Identification of bidirectional promoters in the human KIR genes
Genes and Immunity, 2007
Although the class I MHC receptors expressed by human and mouse natural killer (NK) cells have distinct molecular origins, they are functional analogues that are expressed in a variegated pattern. The murine Ly49 calss I receptors contain bidirectional promoters that have been proposed to control the probabilistic expression of these genes. Whether similar elements are present in the human killer Ig-like receptor (KIR) genes is a fundamental question. A detailed analysis of the 2kb intergenic region separating the KIR2DL4 gene and the adjacent KIR3DL1 gene revealed that additional promoter elements exist in the human KIR genes. Remarkablly, the previously characterized KIR3DL1 proximal promoter possesses bidirectional promoter activity that maps to an 88 bp DNA fragment containing CREB, AML, Sp1 and Ets transcription factor binding sites. Individual KIR genes and alleles possess bidriectional promoters with distinct properties.
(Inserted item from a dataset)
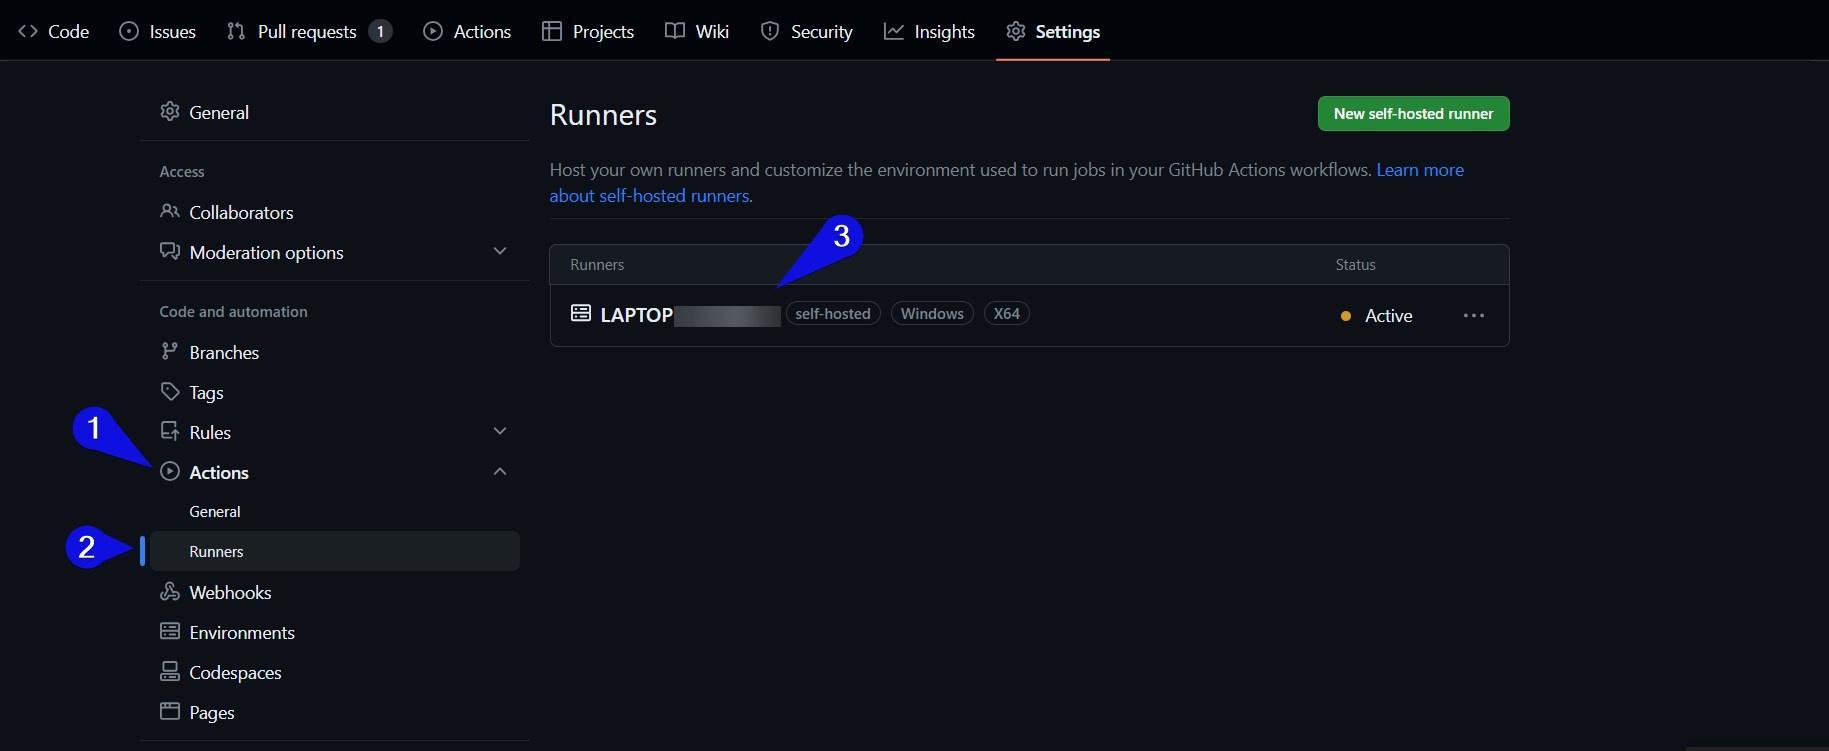Click the Branches git-branch icon
The width and height of the screenshot is (1829, 751).
coord(170,352)
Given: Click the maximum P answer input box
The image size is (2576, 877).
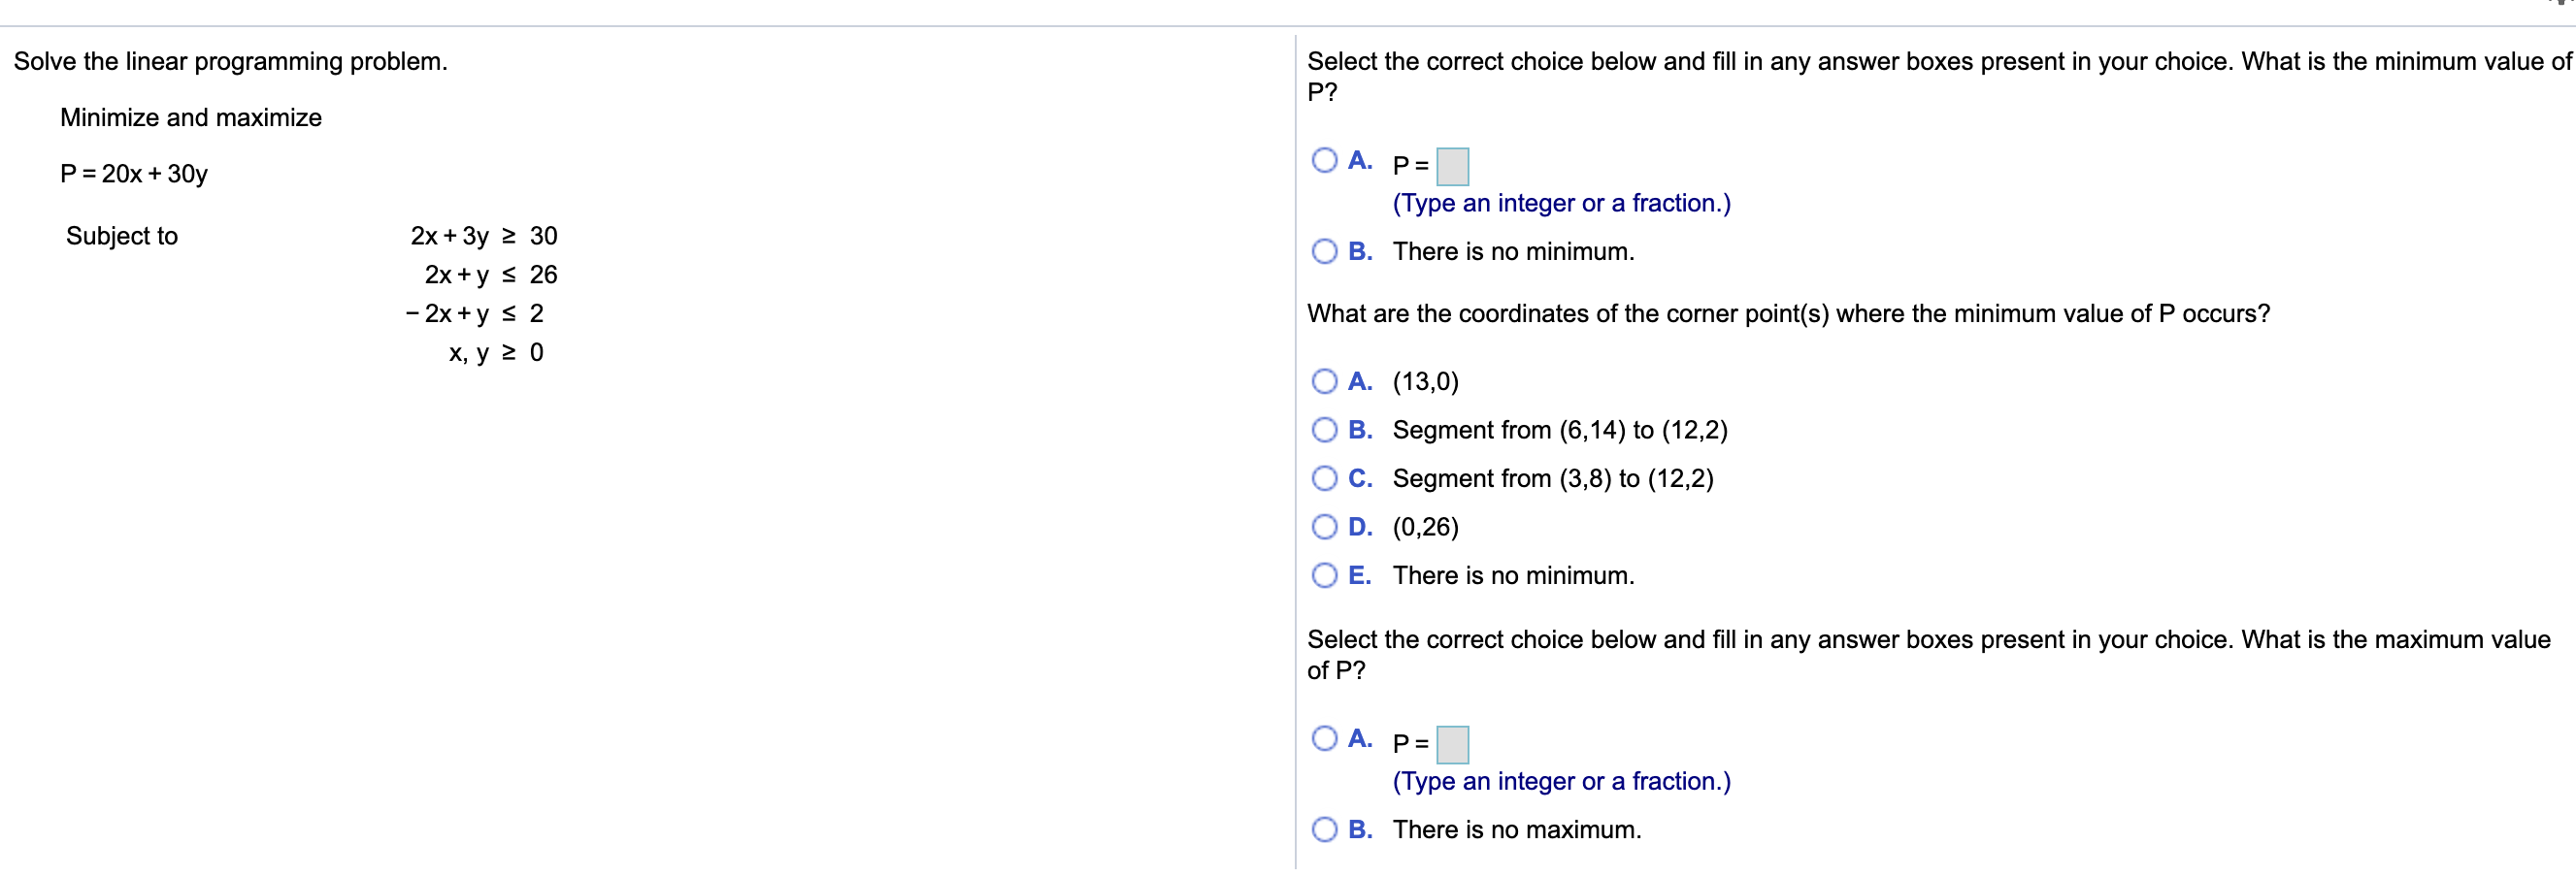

Analysis of KIR+ and KIR- NK cells and NK precursors indicates that reverse transcripts from the bidirectional promoter are found in cells that lack KIR protein expression, but are not present in mature KIR-expressing NK cells, suggesting that reverse transcription from the proximal promoter blocks gene activation in immature NK and precursor cells.